▶ **Description of the task**
Transcribe, word for word and with nothing extra, the line containing "This screenshot has width=640, height=453." and each line that comes after it in the entries.

[Source data]
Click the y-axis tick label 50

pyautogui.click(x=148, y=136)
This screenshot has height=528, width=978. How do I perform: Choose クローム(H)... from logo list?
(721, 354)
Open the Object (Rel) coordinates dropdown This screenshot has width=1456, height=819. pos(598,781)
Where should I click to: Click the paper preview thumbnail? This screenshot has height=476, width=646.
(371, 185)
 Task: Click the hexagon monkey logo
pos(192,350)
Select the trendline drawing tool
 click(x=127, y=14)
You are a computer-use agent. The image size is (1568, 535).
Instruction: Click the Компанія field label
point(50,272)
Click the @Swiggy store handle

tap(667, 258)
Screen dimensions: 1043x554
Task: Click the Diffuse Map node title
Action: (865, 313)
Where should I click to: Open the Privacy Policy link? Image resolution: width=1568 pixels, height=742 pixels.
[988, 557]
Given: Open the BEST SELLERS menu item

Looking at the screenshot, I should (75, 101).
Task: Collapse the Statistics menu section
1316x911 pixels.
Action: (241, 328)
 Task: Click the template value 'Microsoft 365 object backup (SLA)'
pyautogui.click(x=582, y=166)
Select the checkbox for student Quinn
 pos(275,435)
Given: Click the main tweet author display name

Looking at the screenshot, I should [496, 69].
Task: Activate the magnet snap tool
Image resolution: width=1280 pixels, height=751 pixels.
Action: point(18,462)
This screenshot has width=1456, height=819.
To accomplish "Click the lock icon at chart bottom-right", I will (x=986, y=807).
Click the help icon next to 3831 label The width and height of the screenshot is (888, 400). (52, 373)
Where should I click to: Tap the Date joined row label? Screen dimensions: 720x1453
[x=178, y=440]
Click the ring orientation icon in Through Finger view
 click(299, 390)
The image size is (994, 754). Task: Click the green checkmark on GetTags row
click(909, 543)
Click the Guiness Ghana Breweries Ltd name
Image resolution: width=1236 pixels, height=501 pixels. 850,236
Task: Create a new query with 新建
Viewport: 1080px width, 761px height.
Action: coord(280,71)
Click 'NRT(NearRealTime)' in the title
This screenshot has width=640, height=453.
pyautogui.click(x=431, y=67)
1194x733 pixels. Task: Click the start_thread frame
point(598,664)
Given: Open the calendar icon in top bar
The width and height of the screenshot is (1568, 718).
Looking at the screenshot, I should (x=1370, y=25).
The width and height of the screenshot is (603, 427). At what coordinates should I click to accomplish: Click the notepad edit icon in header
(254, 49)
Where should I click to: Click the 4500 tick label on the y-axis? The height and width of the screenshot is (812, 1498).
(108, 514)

▶ **Answer below**
This screenshot has width=640, height=453.
pyautogui.click(x=431, y=67)
1194x733 pixels. Task: Click the start_thread frame
point(598,664)
Given: Open the calendar icon in top bar
The width and height of the screenshot is (1568, 718).
Looking at the screenshot, I should (x=1370, y=25).
The width and height of the screenshot is (603, 427). At what coordinates should I click to accomplish: Click the notepad edit icon in header
(254, 49)
Where should I click to: Click the 4500 tick label on the y-axis? The height and width of the screenshot is (812, 1498).
(108, 514)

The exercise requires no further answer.